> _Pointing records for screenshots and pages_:
(begin)
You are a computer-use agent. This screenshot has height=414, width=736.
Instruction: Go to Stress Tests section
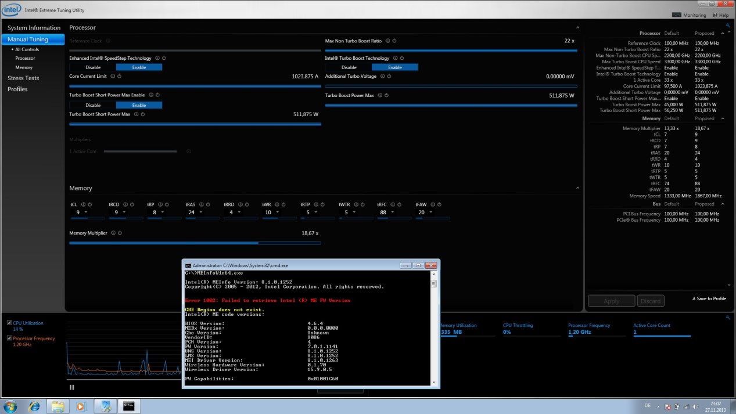click(x=23, y=78)
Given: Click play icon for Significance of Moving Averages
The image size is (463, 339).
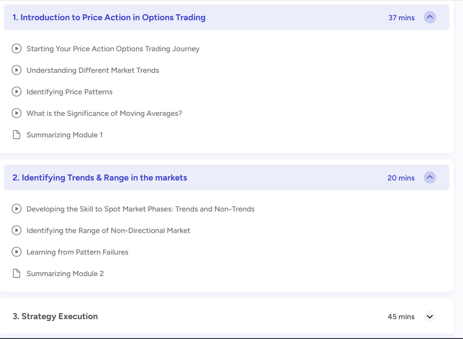Looking at the screenshot, I should (x=16, y=113).
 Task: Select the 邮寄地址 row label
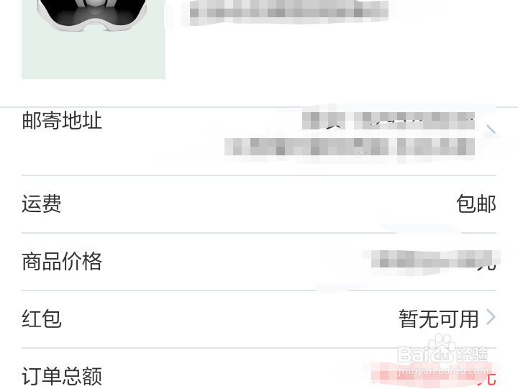[x=62, y=121]
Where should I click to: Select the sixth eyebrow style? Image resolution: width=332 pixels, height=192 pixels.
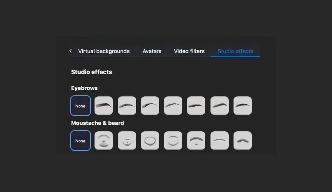click(220, 106)
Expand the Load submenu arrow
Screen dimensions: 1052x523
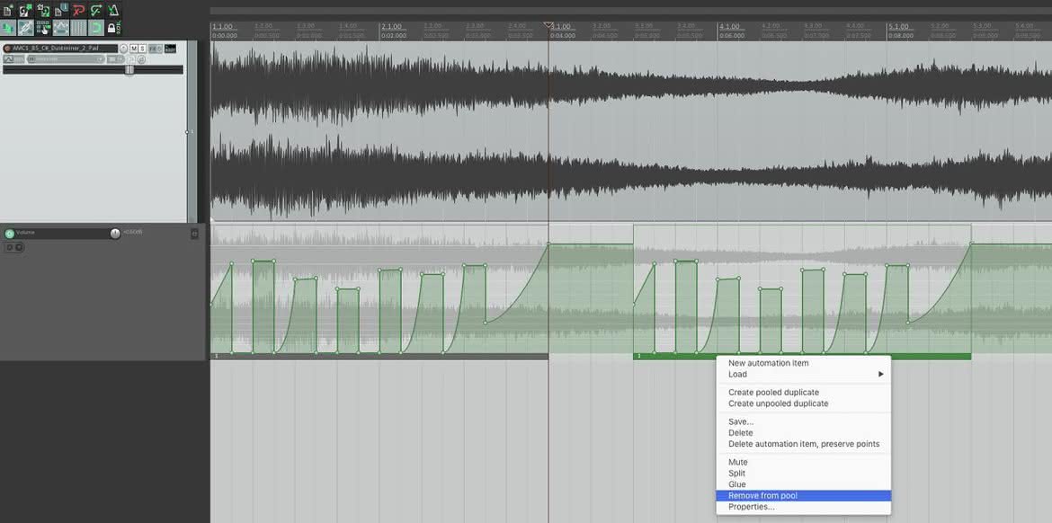pyautogui.click(x=881, y=374)
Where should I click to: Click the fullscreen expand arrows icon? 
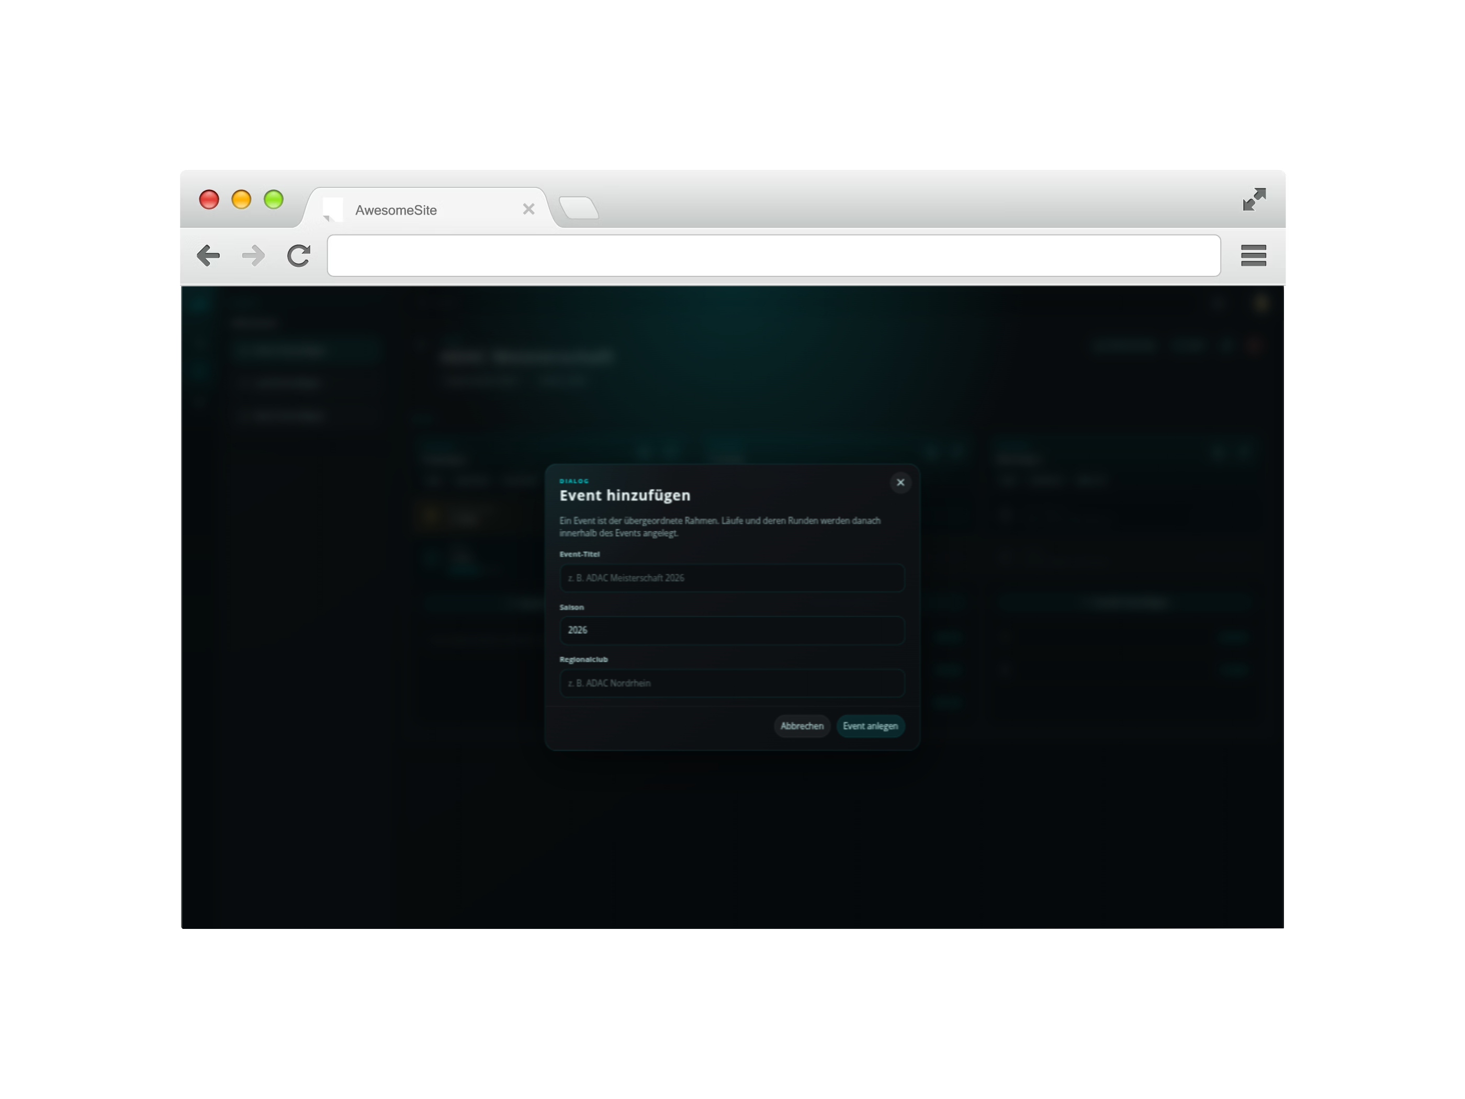1254,199
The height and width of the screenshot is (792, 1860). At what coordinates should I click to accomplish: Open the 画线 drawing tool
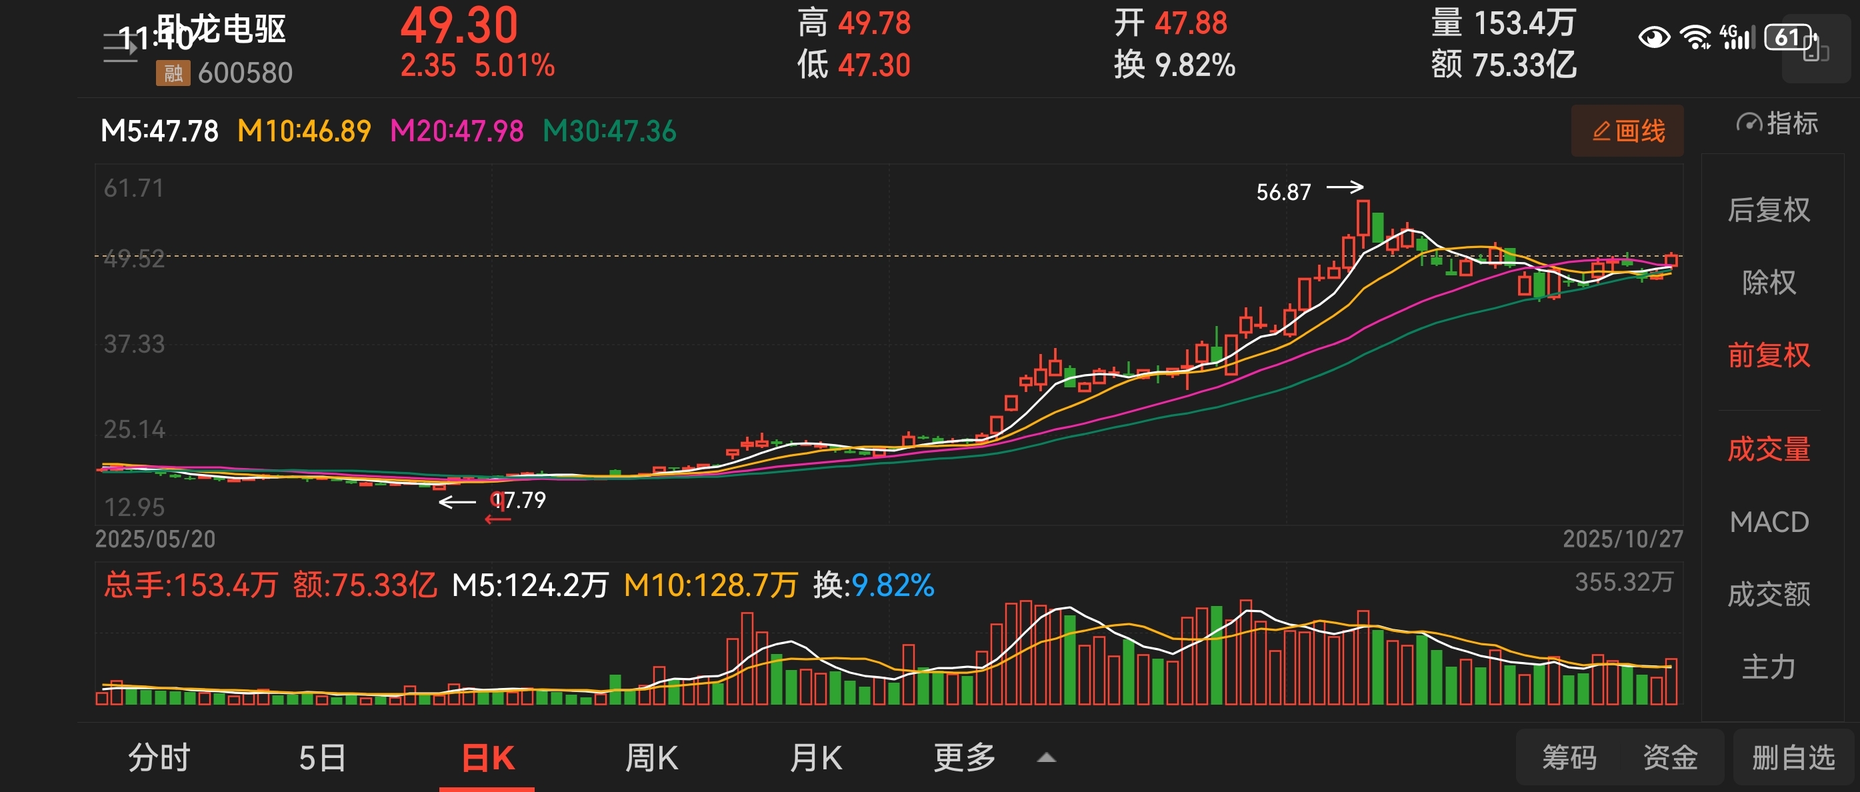pos(1627,131)
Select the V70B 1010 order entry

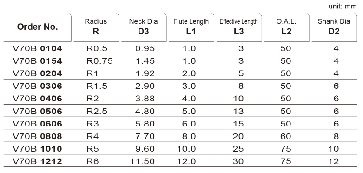(37, 149)
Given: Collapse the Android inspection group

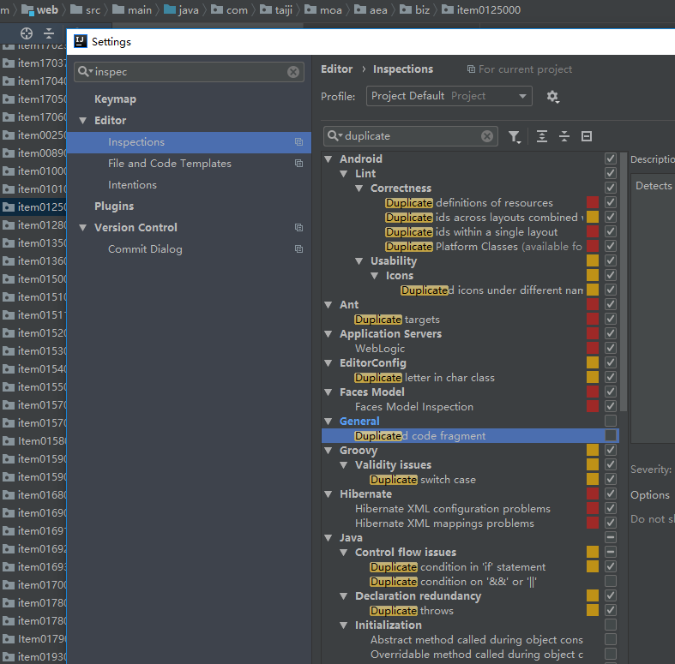Looking at the screenshot, I should [x=329, y=159].
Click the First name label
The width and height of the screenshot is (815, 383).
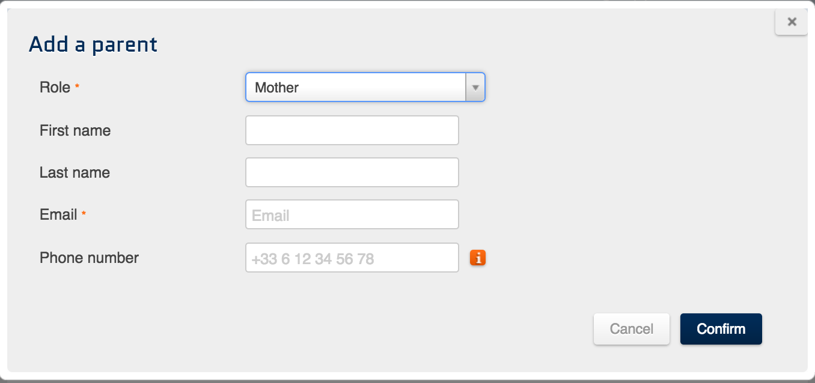75,130
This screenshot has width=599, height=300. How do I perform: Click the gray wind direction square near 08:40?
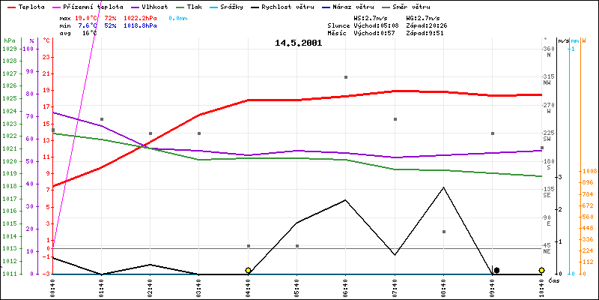(444, 232)
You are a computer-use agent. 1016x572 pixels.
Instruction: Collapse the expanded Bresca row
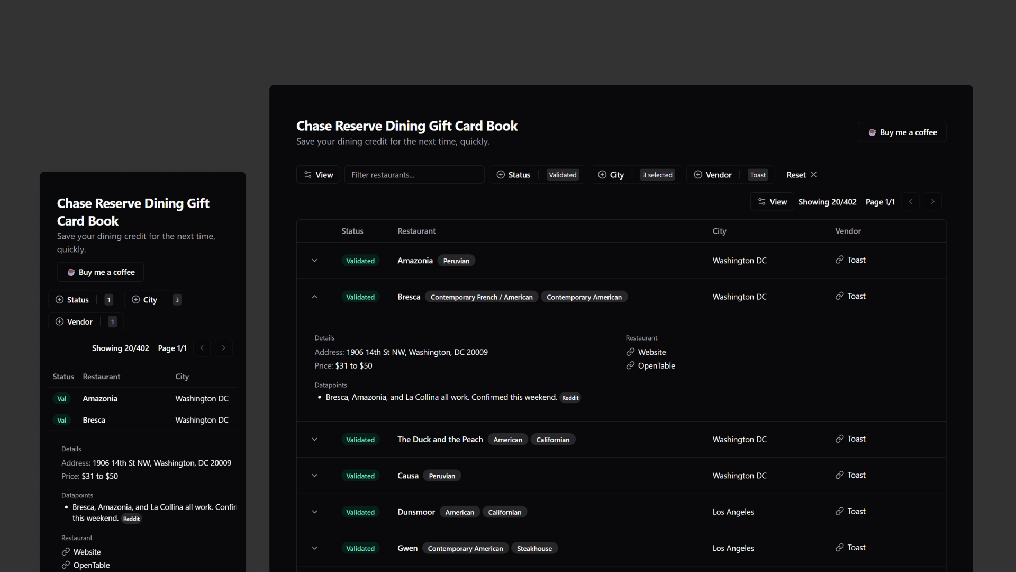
(end)
> _THE TASK_:
Write each line of the data from the one containing "Select the V70B 1010 order entry" through the end of the data, inclusive, as a JSON list of strings, one string per line. Omit blank lines and the pictures.

> _THE RESPONSE_:
[
  "Select the V70B 1010 order entry",
  "(37, 149)",
  "Given: Collapse the Android inspection group",
  "Looking at the screenshot, I should [x=329, y=159].",
  "Click the First name label",
  "The width and height of the screenshot is (815, 383).",
  "75,130",
  "This screenshot has width=599, height=300. How do I perform: Click the gray wind direction square near 08:40?",
  "(444, 232)",
  "You are a computer-use agent. 1016x572 pixels.",
  "Instruction: Collapse the expanded Bresca row"
]